In post-race interviews, winning trainer Jimmy Mangan said: "It's a thing you dream about. To have a winner is unreal." Jockey Barry Geraghty said of his ride: "He was like a cat. He jumped unbelievable."

Both the vets and the doctors were busy after the race. Goguenard was euthanised when he was caught in a melee at the 19th fence. Youllneverwalkalone was taken to the Liverpool horse hospital when it was found he had broken a leg in running. The injury was repaired and the horse retired from racing. Iris Bleu pulled up lame, while Ballinclay King and Chives both broke blood vessels. All three horses made a full recovery. Four riders also required hospital treatment after the race.
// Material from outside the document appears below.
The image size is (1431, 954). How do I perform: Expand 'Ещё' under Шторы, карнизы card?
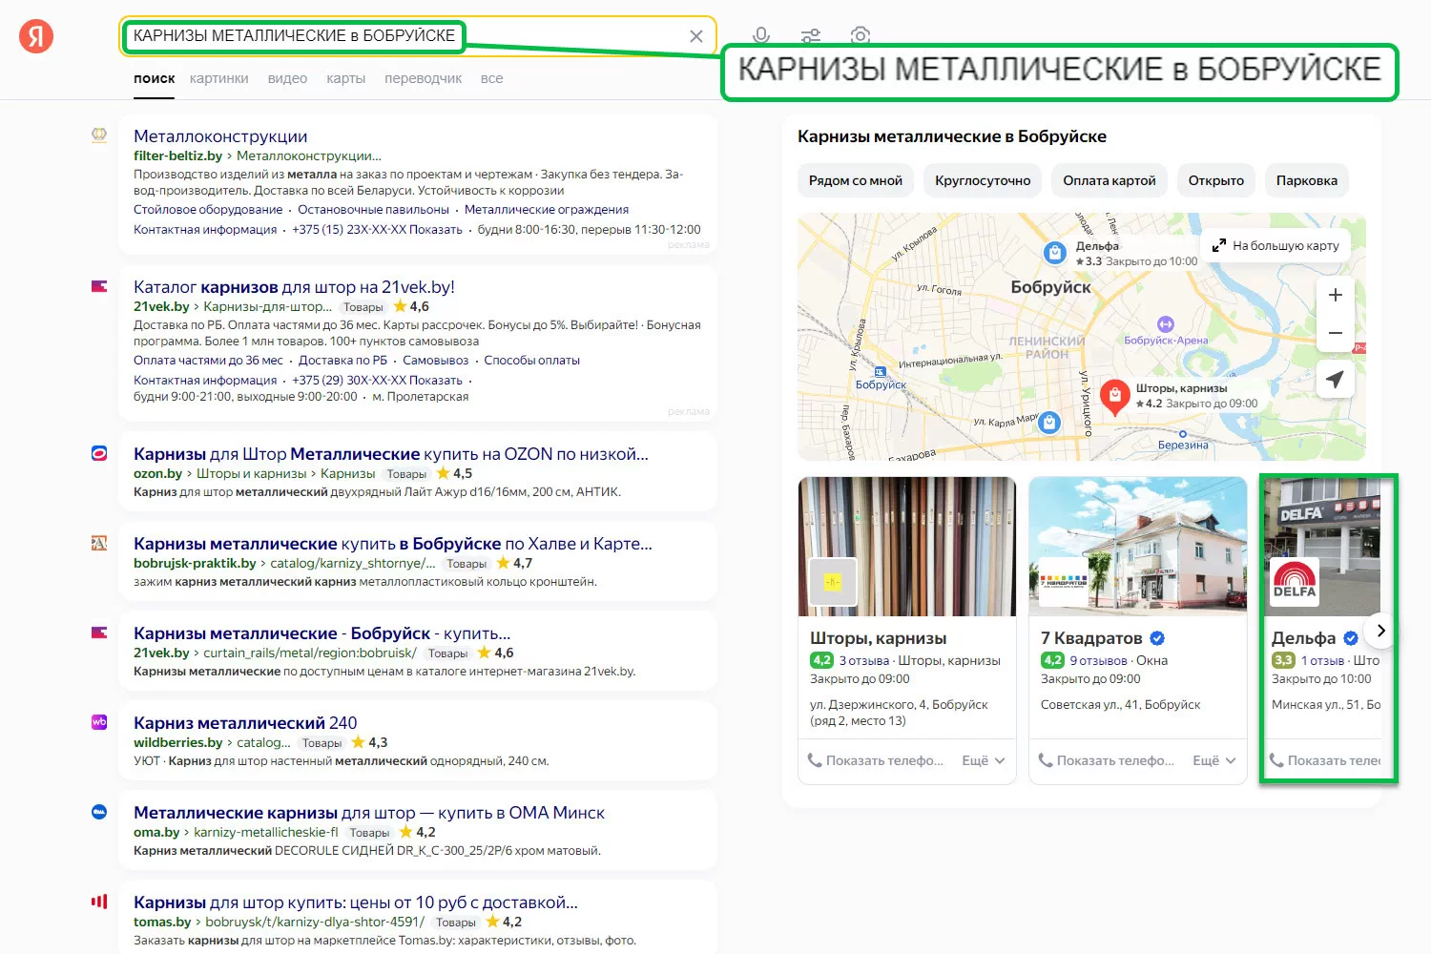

Gerry Supple suffered a broken leg, Alan Dempsey a broken wrist, Brian Crowley a broken collarbone and Timmy Murphy suffered concussion and a broken nose.

==Media coverage==
The BBC retained the rights to broadcast the race on television and radio for the 44th consecutive year, in accordance with the Ofcom Code on Sports and Other Listed and Designated Events. The race was broadcast as a Grand National special edition of the regular Saturday television show Grandstand, and involved three hours of build-up to the race through features on the principal contestants and the history of the race. The race itself was broadcast live and was followed by a detailed re-run using slow motion footage and additional camera angles not used in the original broadcast.

The show was presented by Clare Balding and Sue Barker while the commentary team was John Hanmer, Tony O'Hehir and Jim McGrath who called the winner home for the sixth year. It was the last time that Hanmer commentated on a Grand National, having covered the portion from the Melling Road to the fourth and from the tenth to the Anchor Bridge crossing for thirty-two years.

In total 52 cameras were used to cover the event including three cameras placed inside jockeys' caps and four inside selected fences. Former Grand National riders Richard Pitman and Peter Scudamore also talked the viewers through an in-depth re-run of the race in slow motion.

In a new innovation the BBC introduced interactive services, which enabled UK viewers to access features such as a statistical predictor, archive footage of previous Nationals and a split-screen view of the race itself to enable viewers to watch the race from the air as well as the normal tracking cameras.

Racing UK broadcast the race live into bookmakers' outlets throughout the country, though its camera angles were limited in comparison to the close-up coverage provided to BBC viewers.

BBC Radio also broadcast commentary of the race live for the 71st time on its Sport on Five programme, presented by Mark Pougatch and with Lee McKenzie calling the runners home. Also among the commentary team was Ian Bartlett, who was to replace John Hanmer in the television commentary team the next year.

==Jockeys==
Two-time winner Carl Llewellyn was the most experienced rider in the race, weighing out for a Grand National for the thirteenth time, while eleven riders made their debut. Leighton Aspell fared best of those, finishing second, with Graham Lee finishing third while Liam Cooper, Jamie Moore and Dominic Elsworth also completed the course. John Cullen's debut ended at the first fence while Daniel Howard, Davy Russell, Alan Dempsey, Patrick Paihes and Larry McGrath also failed to get round.